Against this backdrop, it is evident that the players’ rights to negotiate with his current club a salary through the arbitration process is paramount, notwithstanding the fact the salary arbitration process is one bargained for between the clubs and the players union, the MLBPA. Unfortunately, however, is the belief that the arbitration process--including the hearing before a 3 member arbitration panel--is laden with rancor, negativity, and hostility and that it forever sours the relationship between the club and player. Even more unfortunate is that the perception the hearing room is full of hostility instills in players an unwillingness to go through the process, choosing instead to settle to avoid being subject to the perceived negativity. Much like many things however, the perception is usually worse than the reality. Most clubs understand the need to preserve the relationship with the player, and that it serves no purpose to throw pointed, demeaning comments in an effort to prove its case of the player’s value. Likewise, most clubs understand the hearing room is the proper forum for expressing the varied reasons what a player should or should not be paid—keeping it within the confines of that formal process.
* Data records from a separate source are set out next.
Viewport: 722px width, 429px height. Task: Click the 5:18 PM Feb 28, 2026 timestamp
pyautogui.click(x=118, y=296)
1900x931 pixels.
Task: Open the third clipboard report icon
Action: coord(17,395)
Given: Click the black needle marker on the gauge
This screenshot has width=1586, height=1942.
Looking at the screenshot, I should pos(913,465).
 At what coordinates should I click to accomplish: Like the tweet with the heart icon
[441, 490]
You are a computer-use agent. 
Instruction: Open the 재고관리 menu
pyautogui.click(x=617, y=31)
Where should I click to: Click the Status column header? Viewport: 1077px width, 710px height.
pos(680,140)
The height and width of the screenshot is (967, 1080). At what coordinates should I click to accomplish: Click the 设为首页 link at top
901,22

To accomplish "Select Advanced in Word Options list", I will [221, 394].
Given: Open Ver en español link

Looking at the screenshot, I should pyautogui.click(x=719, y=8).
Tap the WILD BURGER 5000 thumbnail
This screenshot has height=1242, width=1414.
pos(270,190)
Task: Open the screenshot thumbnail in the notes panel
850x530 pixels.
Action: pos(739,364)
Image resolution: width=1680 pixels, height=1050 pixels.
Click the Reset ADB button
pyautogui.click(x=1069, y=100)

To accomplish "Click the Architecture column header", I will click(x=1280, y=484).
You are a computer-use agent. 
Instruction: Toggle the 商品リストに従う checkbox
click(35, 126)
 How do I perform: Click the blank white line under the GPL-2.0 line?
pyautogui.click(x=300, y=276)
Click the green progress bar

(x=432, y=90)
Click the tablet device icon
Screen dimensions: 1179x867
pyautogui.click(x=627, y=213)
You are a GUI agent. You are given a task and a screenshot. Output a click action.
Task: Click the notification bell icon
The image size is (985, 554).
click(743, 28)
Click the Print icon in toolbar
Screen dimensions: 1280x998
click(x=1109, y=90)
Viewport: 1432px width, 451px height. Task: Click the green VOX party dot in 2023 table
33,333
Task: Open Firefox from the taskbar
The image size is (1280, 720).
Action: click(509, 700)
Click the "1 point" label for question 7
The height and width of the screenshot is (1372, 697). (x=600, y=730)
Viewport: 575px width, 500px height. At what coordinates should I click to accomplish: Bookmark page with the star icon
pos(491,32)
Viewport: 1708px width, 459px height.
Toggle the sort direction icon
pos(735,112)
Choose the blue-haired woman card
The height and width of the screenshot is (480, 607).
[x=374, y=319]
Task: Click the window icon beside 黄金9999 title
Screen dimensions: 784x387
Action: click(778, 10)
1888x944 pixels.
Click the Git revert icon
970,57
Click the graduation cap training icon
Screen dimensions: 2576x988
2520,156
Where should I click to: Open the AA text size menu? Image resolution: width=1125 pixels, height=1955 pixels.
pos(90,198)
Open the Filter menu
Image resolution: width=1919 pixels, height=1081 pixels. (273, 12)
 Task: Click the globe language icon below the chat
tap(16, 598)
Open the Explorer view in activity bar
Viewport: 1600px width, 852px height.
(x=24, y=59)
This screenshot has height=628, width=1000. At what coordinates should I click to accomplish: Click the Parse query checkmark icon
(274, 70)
Yet, last week a club executive--for whatever reason--felt compelled to go rogue and admonish a player publicly for exercising his bargained for right to negotiate, and argue, his salary. Even though the New York Yankees were successful against Dellin Betances, a highly skilled reliever, Randy Levine, the Yankees President, went out of his way to call a press conference after the ruling was announced, solely to criticize Betances and his efforts at utilizing his bargained for right. Rather than accept the arbitrators’ award (a club win, mind you) and move forward, Levine unnecessarily used the media to gloat and chastise his club’s best reliever. In doing so, Levine was critical of Betances efforts to “change the marketplace in baseball” and that Betances’s salary request was based on “very little sense of reality.” Essentially, Levine expressed angst at Betances rightfully doing what all players do in the salary arbitration process, establish a market that the specific player of his quality demands. Take away other negative, belittling comments of Levine [it is also reported that Levine repeatedly mispronounced Betances’s name in the hearing—which is bad form in and of itself], his criticisms of Betances for utilizing his right to be paid his value is nonsensical. What was the end game? Was it solely an effort to demean Betances, or did Levine have a greater goal of warning other Yankees players that will go through the arbitration process to not bother, or risk a public tongue lashing? Did Levine’s comments spread across the industry, instilling in all players a concern of being subject themselves to public hostilities if they too participate in the process?
If Levine’s purpose was to fire a warning shot to those players exercising their right to argue for a particular salary, then I suggest that it not be viewed as a scare tactic, but instead a resounding call for all players to utilize their right to submit their salaries to arbitration and to “fight the good fight.” Naturally, a financial risk is at stake with salary arbitration, and for the players that risk is a decision favorable to the clubs’ salary submission, rather than the players.’ I submit that this is a known risk going into the hearing because the clubs and players exchange figures prior to the hearing and understand that the arbitrators are bound by either parties’ submission. What should not be viewed as a risk, (and indeed a deterrent) are unwarranted, shortsighted comments from a club official.